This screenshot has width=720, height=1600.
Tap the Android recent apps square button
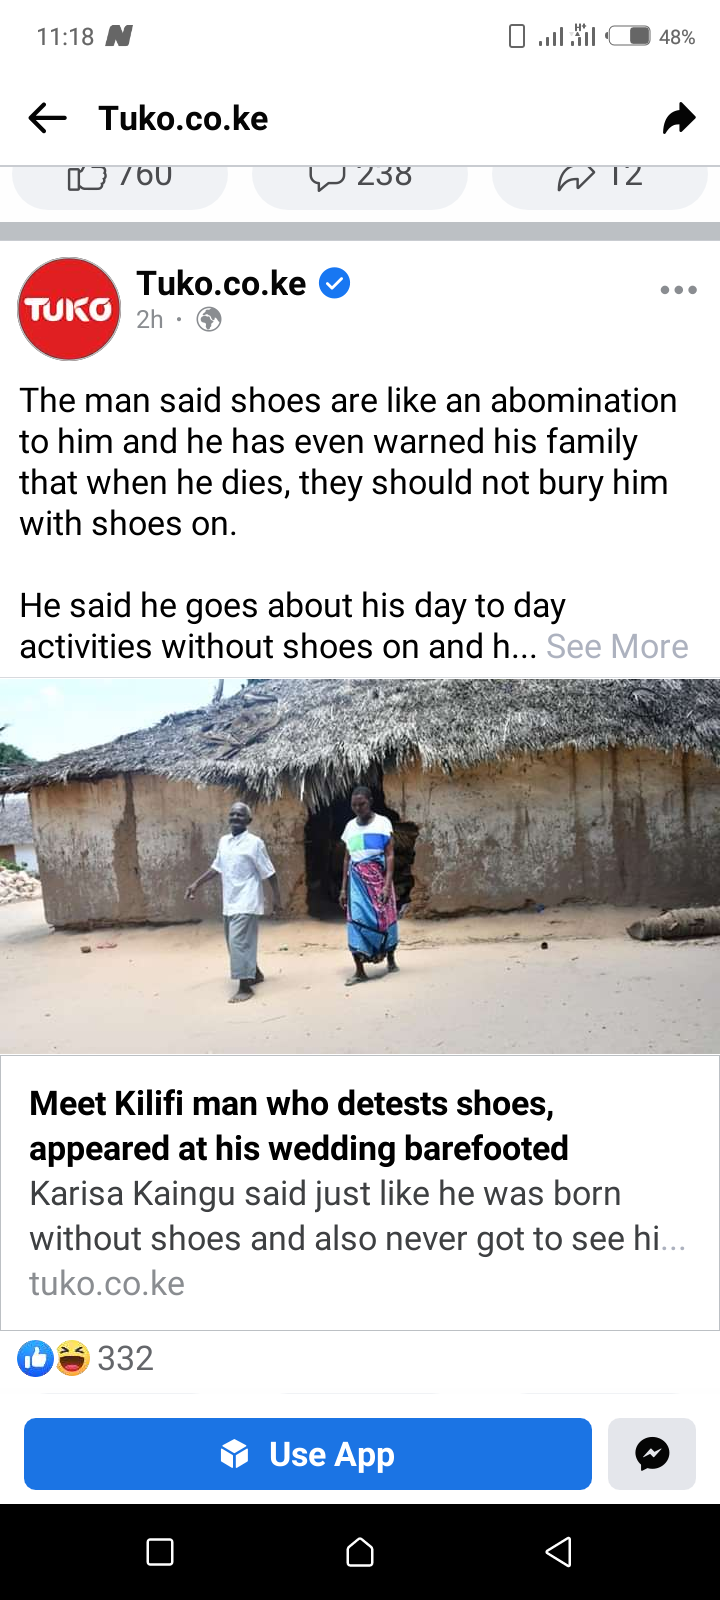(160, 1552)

—————

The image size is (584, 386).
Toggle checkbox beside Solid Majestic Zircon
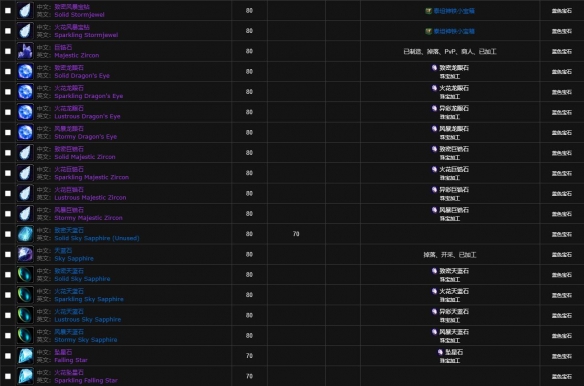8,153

—————

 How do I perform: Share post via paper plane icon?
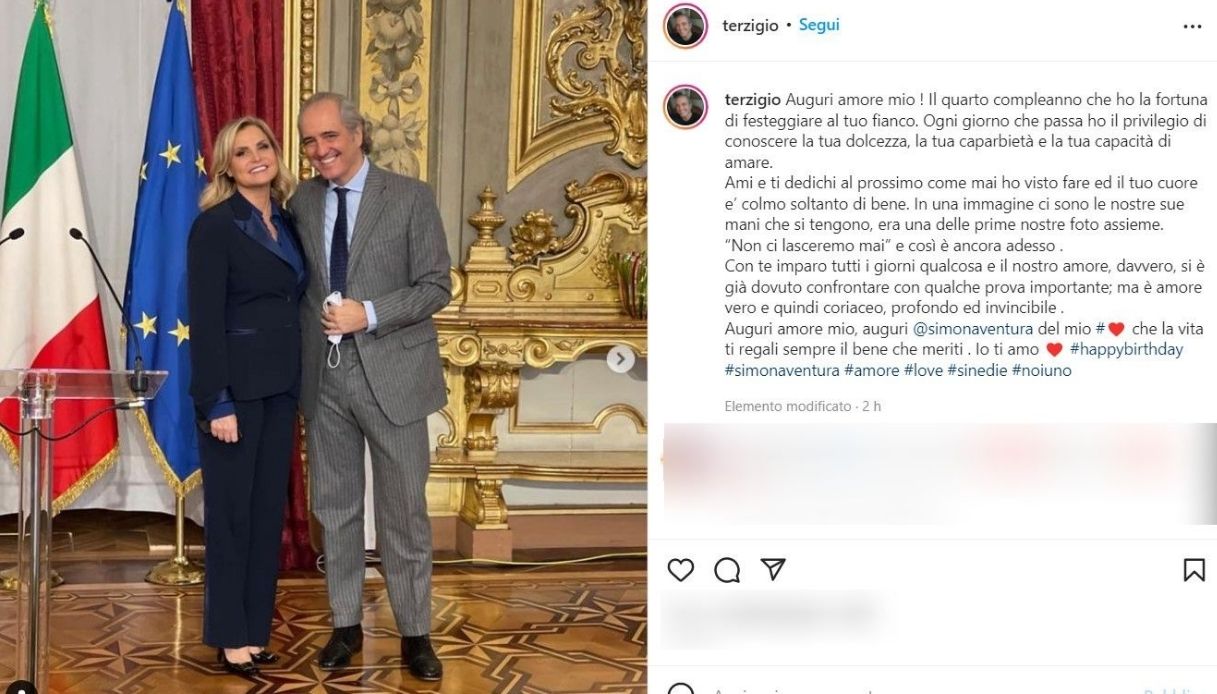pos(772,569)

—————

▸ Aim of the exercise:
Print the material from the line with "This screenshot has width=720, height=1600." to the line with "(160, 1552)", keeping every line as it is and leaving out the pictures.

▸ Reply:
This screenshot has width=720, height=1600.
Tap the Android recent apps square button
(160, 1552)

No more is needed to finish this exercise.